Exercise brief:
Give the lines of the records as a numbered list, starting at the first line and ending at the line that contains "(x=33, y=50)". Leave out blank lines and pictures.

## BEGIN

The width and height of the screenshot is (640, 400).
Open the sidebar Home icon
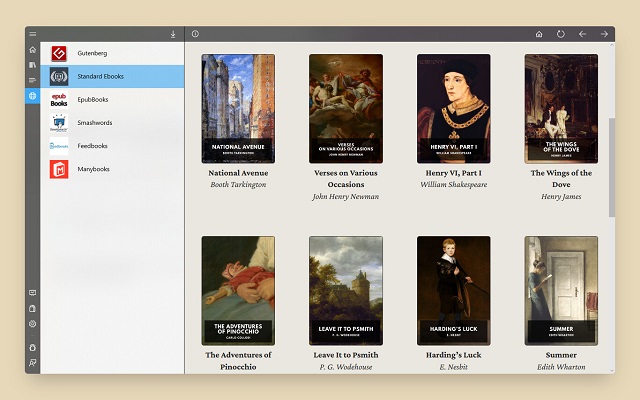(x=33, y=50)
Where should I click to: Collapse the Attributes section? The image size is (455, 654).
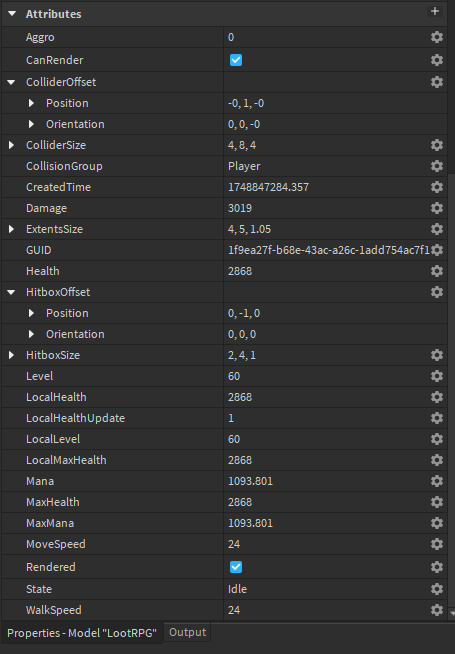(12, 14)
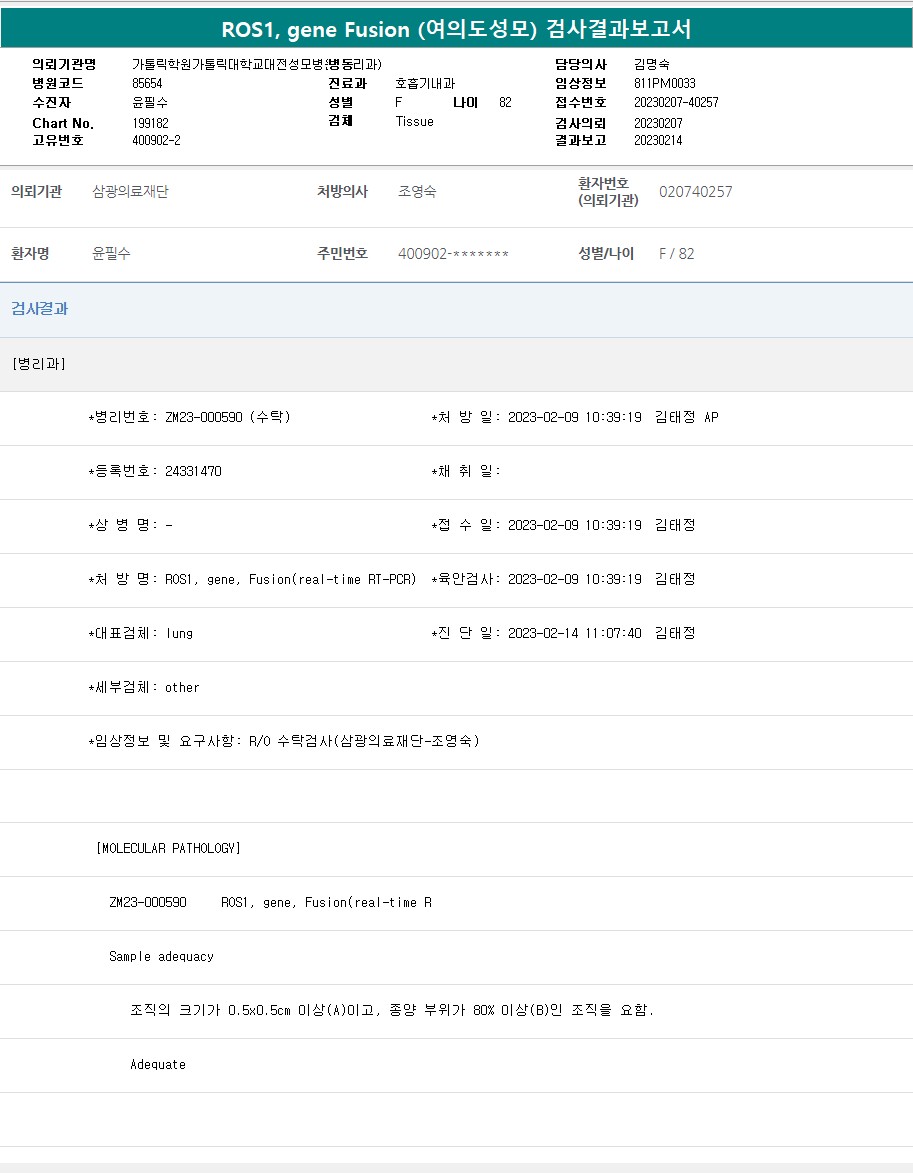The height and width of the screenshot is (1173, 913).
Task: Click the reception number 20230207-40257
Action: pos(676,102)
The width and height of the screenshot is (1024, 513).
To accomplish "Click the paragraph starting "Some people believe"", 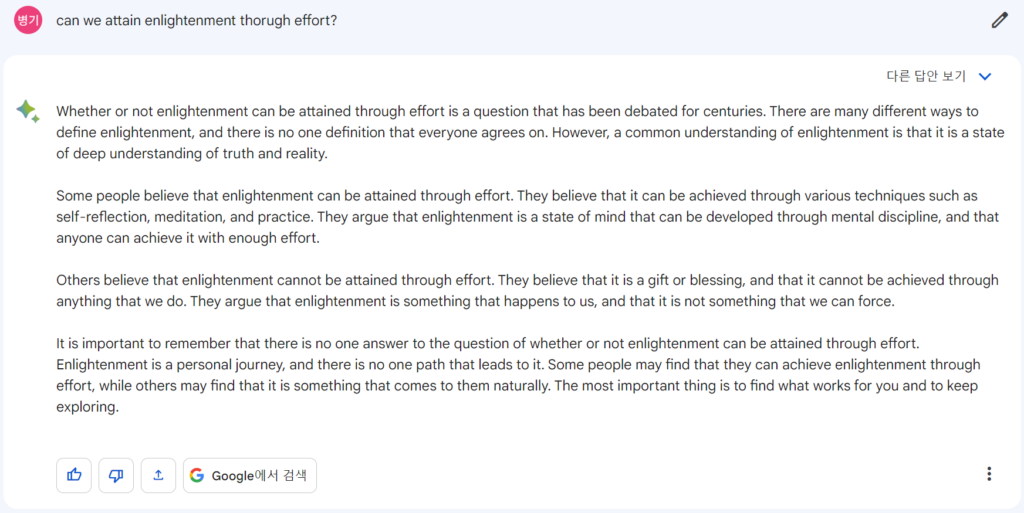I will [x=528, y=217].
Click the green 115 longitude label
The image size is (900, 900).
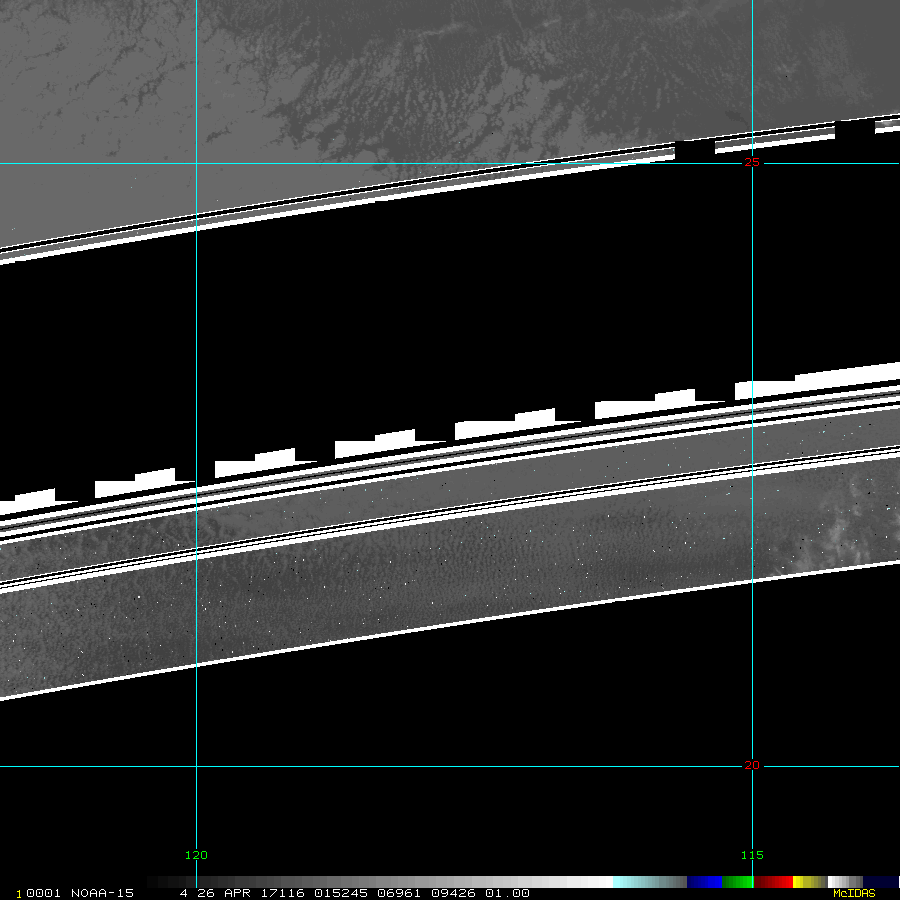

## END

Correct response:
1. The width and height of the screenshot is (640, 400).
2. Open the sidebar Home icon
3. (x=33, y=50)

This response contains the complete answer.